(Supplied material)
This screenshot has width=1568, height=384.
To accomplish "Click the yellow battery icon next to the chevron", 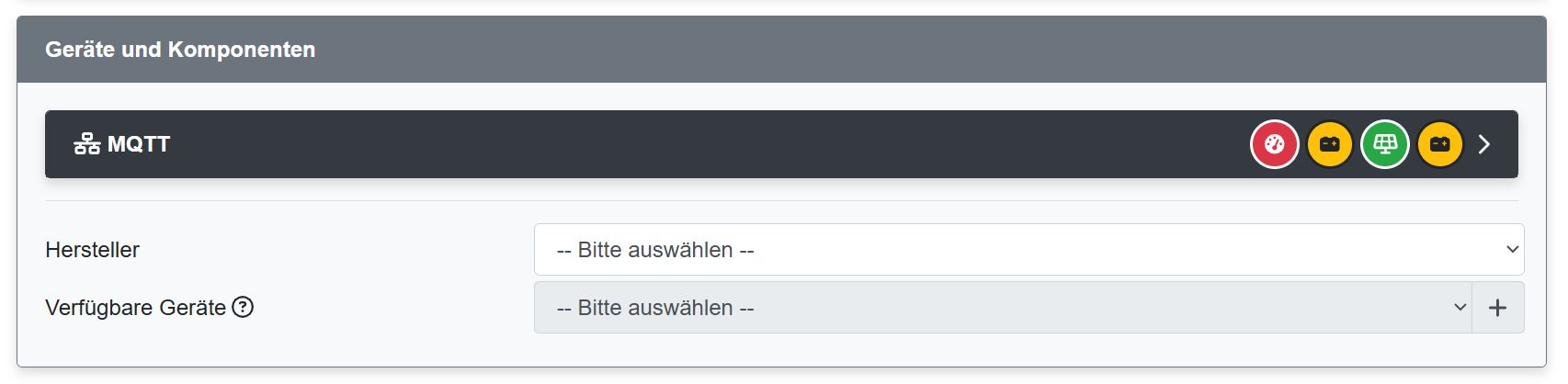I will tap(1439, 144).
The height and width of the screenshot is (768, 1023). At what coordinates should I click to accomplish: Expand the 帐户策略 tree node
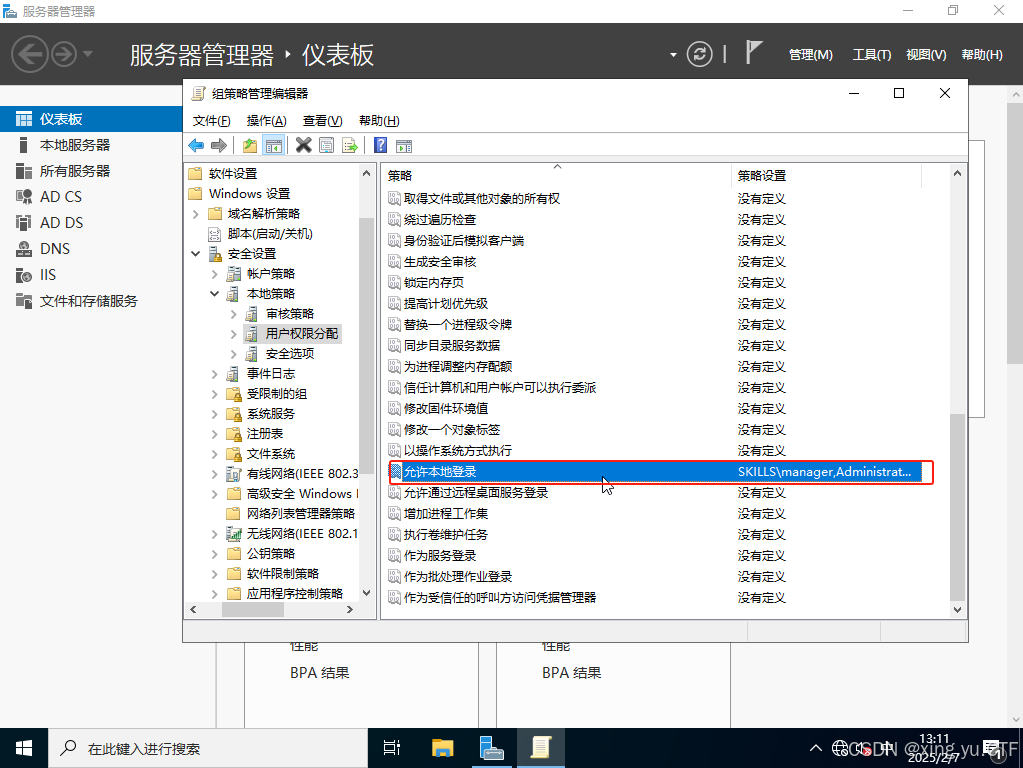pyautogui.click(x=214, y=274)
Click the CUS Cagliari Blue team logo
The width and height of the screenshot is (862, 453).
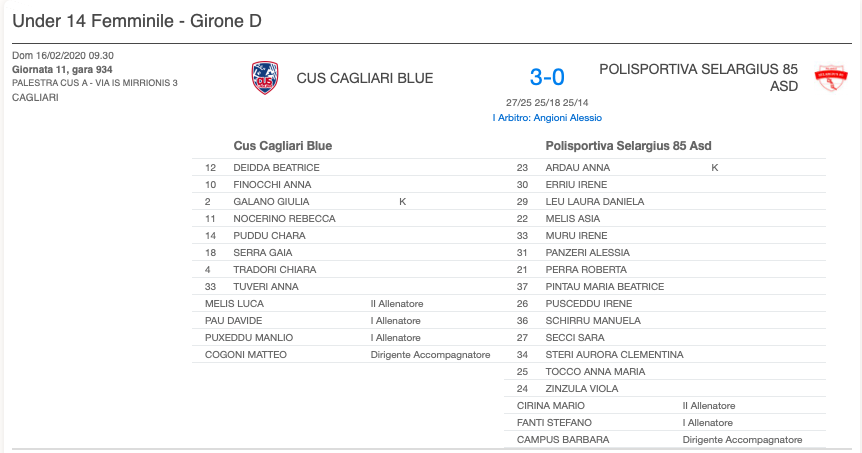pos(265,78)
(End Supplied material)
> **What is expected**: What the answer needs is every line from the one containing "The height and" through the final line of the data above, copied exactly, without pictures.

> **Result of this task**:
The height and width of the screenshot is (768, 1023). At what coordinates should I click to accomplish: Expand the 帐户策略 tree node
pyautogui.click(x=214, y=274)
Click the CUS Cagliari Blue team logo
The width and height of the screenshot is (862, 453).
pos(265,78)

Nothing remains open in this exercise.